In the hybrid era, there has been something in the Mercedes’ DNA – maybe its low-rake aerodynamic philosophy – which doesn’t sit very well with the demands of the Sakhir circuit. It’s an extreme example of a rear-limited track whereby the need to minimise the heat degradation of the rear tyres mean that a car’s rear end grip is at a particular premium. So the cars will all be given an artificial understeer bias in their set up. In this way the rear grip of any individual car will determine its overall grip level; the more rear grip it naturally has, the higher a speed a rear tyre-protecting understeer balance can be maintained.
A slight high-speed understeer balance need not be too much of a lap time drain – or any at all. But such a balance will hurt when the car is already loaded up but is then asked to do something else while still in the corner: either begin braking or begin turning in another direction. In testing, it was a wayward rear end that was making the Merc difficult but for the race weekend the solution to that problem brought with it more understeer.
Which may mean we started the season off with a picture-skewing track. Yes, the Red Bull-Honda was definitely quicker there, and by a very handy margin of just under 0.4sec in qualifying. But even if we froze the specifications of the car right now and had no further development parts, history suggests we’ll see a more competitive Mercedes at pretty much any other track.
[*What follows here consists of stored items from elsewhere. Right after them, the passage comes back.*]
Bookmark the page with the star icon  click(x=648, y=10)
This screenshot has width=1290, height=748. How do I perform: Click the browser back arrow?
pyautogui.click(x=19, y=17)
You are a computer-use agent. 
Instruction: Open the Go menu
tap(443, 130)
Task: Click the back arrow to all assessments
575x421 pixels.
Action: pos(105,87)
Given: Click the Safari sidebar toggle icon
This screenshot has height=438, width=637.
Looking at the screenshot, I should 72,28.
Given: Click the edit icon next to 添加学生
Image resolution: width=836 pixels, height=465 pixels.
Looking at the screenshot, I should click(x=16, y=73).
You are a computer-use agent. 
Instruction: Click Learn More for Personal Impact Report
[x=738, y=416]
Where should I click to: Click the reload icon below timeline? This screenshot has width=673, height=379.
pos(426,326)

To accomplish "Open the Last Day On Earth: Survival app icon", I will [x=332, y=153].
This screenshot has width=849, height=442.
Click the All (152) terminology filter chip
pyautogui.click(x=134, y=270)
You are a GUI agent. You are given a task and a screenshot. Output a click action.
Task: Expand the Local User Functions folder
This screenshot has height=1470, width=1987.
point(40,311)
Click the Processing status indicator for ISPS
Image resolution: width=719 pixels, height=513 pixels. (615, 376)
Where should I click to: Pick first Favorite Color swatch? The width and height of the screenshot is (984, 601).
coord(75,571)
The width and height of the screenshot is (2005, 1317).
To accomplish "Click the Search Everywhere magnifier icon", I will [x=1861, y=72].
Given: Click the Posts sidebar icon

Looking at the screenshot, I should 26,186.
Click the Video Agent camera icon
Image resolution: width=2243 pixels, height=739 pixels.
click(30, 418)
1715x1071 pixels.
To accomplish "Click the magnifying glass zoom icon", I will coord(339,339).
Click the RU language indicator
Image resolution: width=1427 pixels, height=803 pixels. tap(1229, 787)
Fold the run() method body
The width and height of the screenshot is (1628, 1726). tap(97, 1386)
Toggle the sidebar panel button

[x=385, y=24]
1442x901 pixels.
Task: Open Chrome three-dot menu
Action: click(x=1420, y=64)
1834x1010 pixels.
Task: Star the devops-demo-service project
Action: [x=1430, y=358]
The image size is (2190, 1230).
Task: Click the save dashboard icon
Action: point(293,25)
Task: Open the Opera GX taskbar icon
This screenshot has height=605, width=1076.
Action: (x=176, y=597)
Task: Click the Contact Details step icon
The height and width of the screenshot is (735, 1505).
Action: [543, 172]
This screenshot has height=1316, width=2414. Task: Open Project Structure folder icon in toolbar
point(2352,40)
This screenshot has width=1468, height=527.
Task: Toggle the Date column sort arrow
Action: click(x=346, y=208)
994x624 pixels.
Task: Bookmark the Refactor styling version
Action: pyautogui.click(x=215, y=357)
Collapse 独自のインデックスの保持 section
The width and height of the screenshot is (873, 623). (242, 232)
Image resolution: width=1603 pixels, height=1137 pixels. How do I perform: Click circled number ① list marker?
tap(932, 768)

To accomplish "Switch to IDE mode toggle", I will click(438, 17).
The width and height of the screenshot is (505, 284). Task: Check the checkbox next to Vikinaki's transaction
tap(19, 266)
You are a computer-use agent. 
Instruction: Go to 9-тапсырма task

Here’s how Mercedes has performed at Bahrain relative to its seasonal average of all the tracks since the beginning of the hybrid era. The percentage numbers show the difference to the next-fastest car in each case.
|Season||Bahrain||Seasonal average||Slower/faster at Bahrain|
|2014||.402%||.904%||.502% slower in Bah than season av|
|2015||.444%||.747%||.303% slower in Bah than season av|
|2016||.58%||.904%||.323% slower in Bah than season av|
|2017||.326%||.2525%||.073% faster in Bah than season av|
|2018||+.189%*||.045%||.234% slower in Bah than season av|
|2019||+.369%*||.149%||.518% slower in Bah than season av|
|2020||.105||.7265||.622% slower in Bah than season av|
Red indicates where Mercedes has qualified slower than a rival.
As can be seen, with the exception of 2017 Mercedes’s Bahrain performances have always been well below their own seasonal averages for all the other tracks. How do these percentages translate into lap time? The seasonal average pole time for all the different length tracks is usually around 1min 20sec. So typically, relative to the next-fastest car, Mercedes has been around 0.28sec slower at Bahrain than its seasonal average. Which is a big chunk in competitive terms.
It’s true that the deficit (to Red Bull) last weekend was bigger than has ever been seen by Mercedes at Bahrain in the hybrid era. It’s also true that it was by a margin that was bigger than the historical difference between this track and the rest. But we would expect a much more competitive Mercedes in forthcoming races, something that should allow Hamilton to race Verstappen on equal performance terms than was the case in Bahrain.